At 10 Years Old, ACA Proves More Resilient Than Anyone Imagined
WASHINGTON - The repeal of an unpopular fine for people without health insurance has had little impact on "Obamacare" sign-ups or premiums, a gap between the real world and legal arguments from conservatives again challenging the Affordable Care Act.
The 10-year-old law has proved more resilient than its creators or detractors imagined, even as the Supreme Court considers whether to take up the latest effort to roll it back.
Opponents argue that the constitutionality of the entire 900-page law hinges on the now-toothless penalty for not having health insurance. Collected as a tax by the IRS, the penalty was intended to enforce the law's "individual mandate" that Americans be insured. A previous Republican-led Congress set the fines to $0, effective last year.
"We've gotten a lot of evidence by now about what the market looks like without a mandate penalty, and on the whole it looks pretty stable, which is surprising because that's not what most people would have expected when the ACA was being written," said Cynthia Cox, who directs research on the health law for the nonpartisan Kaiser Family Foundation.
A Kaiser study released this week found that removal of the penalty pushed premiums up about 5% going into 2019, but the bottom line was a wash because of other factors. Insurers appeared to be making healthy profits.
The penalty was thought to be critical when the law was being written in 2009-2010. The idea was to nudge healthy people to sign up, helping keep premiums in check. But Cox said there's no indication that healthy people have dropped out in droves.
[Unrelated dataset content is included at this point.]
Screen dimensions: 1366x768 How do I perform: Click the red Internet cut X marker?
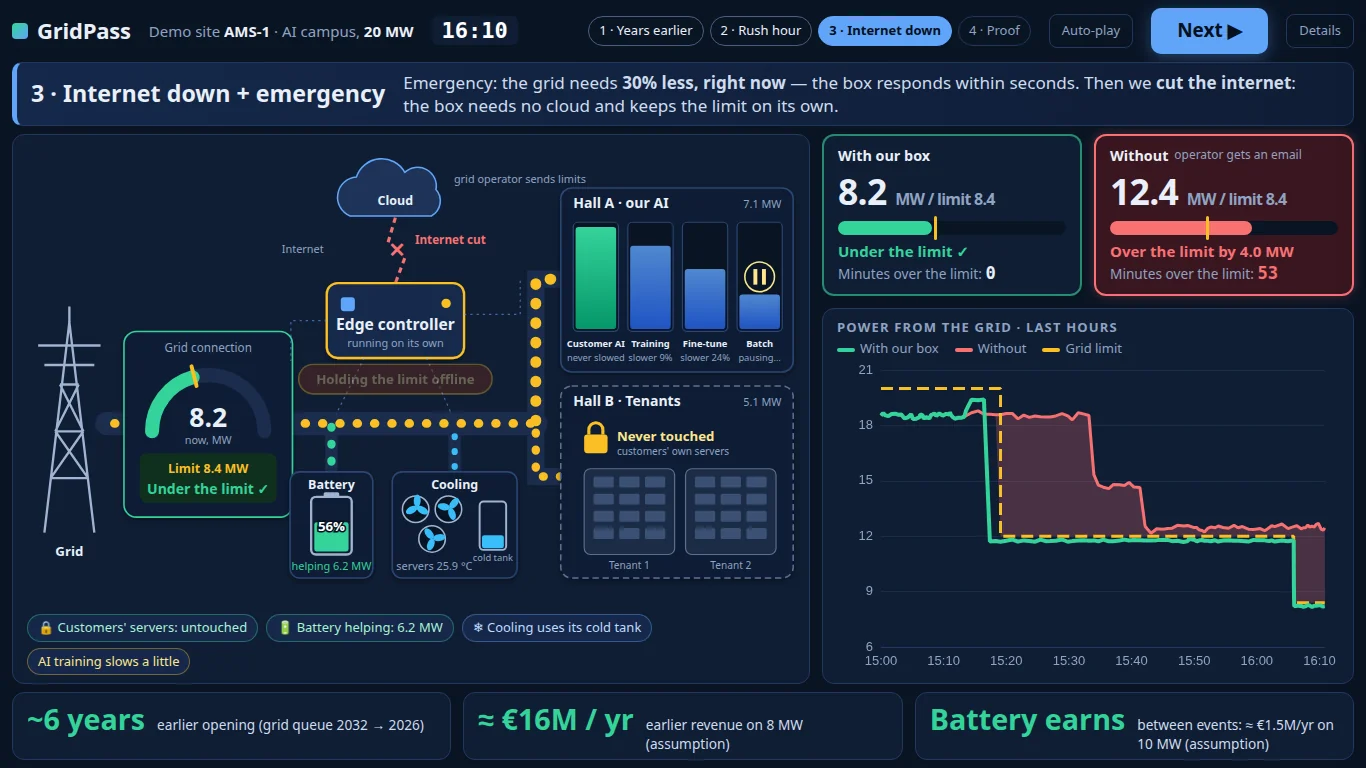(x=397, y=249)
In one telling statistic, the Kaiser study found that average hospital days per 1,000 people enrolled dipped slightly in 2019, even after the penalty was eliminated.
Partial sign-up numbers for 2020 released Wednesday by the government point to stability. Nearly 8.3 million people enrolled in the 38 states served by the federalHealthCare.gov website, down only about 2% from last year. A final count including states that run their own sign-up efforts is expected by the spring.
The insurance mandate was the central issue when the Supreme Court first upheld the health care law in 2012.